Judging from the first few pages of the complaint (the PDF linked in TFA), the "theft" included software patches and updates, not just documentation.

That said, I can't say that Oracle's documentation is that bad. It's usually pretty useful, once you invest the hours it ta

Re:

[Stone316]

I call your bluff. If you work with Oracle, Metalink is irreplacable. I would say 90% of the time I get an answer from their knowledge base. 5% from google searches and the last 5% from Oracle Support.

Hard to Believe

[KidSock]

Oracle's site is so bad the phone support guys are quick to point it out *to you*. I find it hard to believe SAP would want anything from their site. Oracle has one good product - their RDBMS. It's a diamond in a bowl of mush. I wish they would stop goofing off with other crap and just polish that nut to a high gloss. Remember when they introduced their Java installer? Ha ha.

I don't understand

[icepick72]

But why would SAP spider Oracle's support site? What could they do with support information?

Why Would They Do This?

[canfirman]

I don't get it. If SAP *did* steal Oracle's code, why would the *want* to do this? SAP is the number 1 application suite in use in the *world*. It doesn't make sense for them to steal code.

Could this lawsuit be nothing more than Larry being Larry?

There's an interesting quote from The Globe And Mail article on this: [theglobeandmail.com]
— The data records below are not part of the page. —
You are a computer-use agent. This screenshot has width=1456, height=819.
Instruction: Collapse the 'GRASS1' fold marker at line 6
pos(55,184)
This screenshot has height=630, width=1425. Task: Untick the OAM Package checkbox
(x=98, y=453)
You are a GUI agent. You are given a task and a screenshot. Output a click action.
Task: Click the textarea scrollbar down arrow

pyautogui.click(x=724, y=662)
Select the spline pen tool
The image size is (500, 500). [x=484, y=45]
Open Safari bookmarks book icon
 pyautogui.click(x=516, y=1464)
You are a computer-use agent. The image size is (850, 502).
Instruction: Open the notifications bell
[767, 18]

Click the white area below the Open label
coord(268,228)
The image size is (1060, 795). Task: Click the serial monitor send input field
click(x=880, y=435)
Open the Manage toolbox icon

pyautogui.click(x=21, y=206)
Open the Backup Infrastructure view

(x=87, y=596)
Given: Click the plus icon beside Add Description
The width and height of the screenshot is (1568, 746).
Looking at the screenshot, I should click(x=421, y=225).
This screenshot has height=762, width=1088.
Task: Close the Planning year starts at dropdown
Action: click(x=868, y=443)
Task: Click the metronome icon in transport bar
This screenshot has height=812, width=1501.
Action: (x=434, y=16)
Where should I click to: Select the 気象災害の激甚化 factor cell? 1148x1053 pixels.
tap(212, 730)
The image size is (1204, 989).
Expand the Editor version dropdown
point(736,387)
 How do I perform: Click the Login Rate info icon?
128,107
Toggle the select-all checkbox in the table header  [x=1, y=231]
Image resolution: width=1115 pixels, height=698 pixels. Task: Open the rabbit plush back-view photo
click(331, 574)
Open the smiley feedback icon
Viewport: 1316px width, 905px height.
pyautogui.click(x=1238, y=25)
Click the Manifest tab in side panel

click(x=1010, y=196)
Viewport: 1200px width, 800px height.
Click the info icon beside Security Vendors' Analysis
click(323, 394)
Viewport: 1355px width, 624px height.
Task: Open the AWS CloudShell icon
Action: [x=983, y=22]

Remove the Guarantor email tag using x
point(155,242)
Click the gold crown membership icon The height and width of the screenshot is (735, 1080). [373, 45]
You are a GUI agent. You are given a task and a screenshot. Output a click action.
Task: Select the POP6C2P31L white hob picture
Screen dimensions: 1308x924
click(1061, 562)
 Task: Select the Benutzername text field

"This isn't really about protecting intellectual property," said Forrester Research analyst Ray Wang. "This is all about the art of war."

Re:

[Joncbeall]

Quote: "don't get it. If SAP *did* steal Oracle's code, why would the *want* to do this? SAP is the number 1 application suite in use in the *world*. It doesn't make sense for them to steal code.
Could this lawsuit be nothing more than Larry being Larry?"

Because it wasn't just SAP AG (the packaged apps side of the house), but rather the TomorrowNow division of SAP, who *sells* 3rd party support for Oracle applications (JDE, PSoft, and Siebel). That why the support doc's, patches, and other info form

You know what Oracle stands for right????

[MrJerryNormandinSir]

One
Raging
Asshole
Called
Larry
Ellison

If any of you have ever had to deal with him or his company, you would know where I am comming from.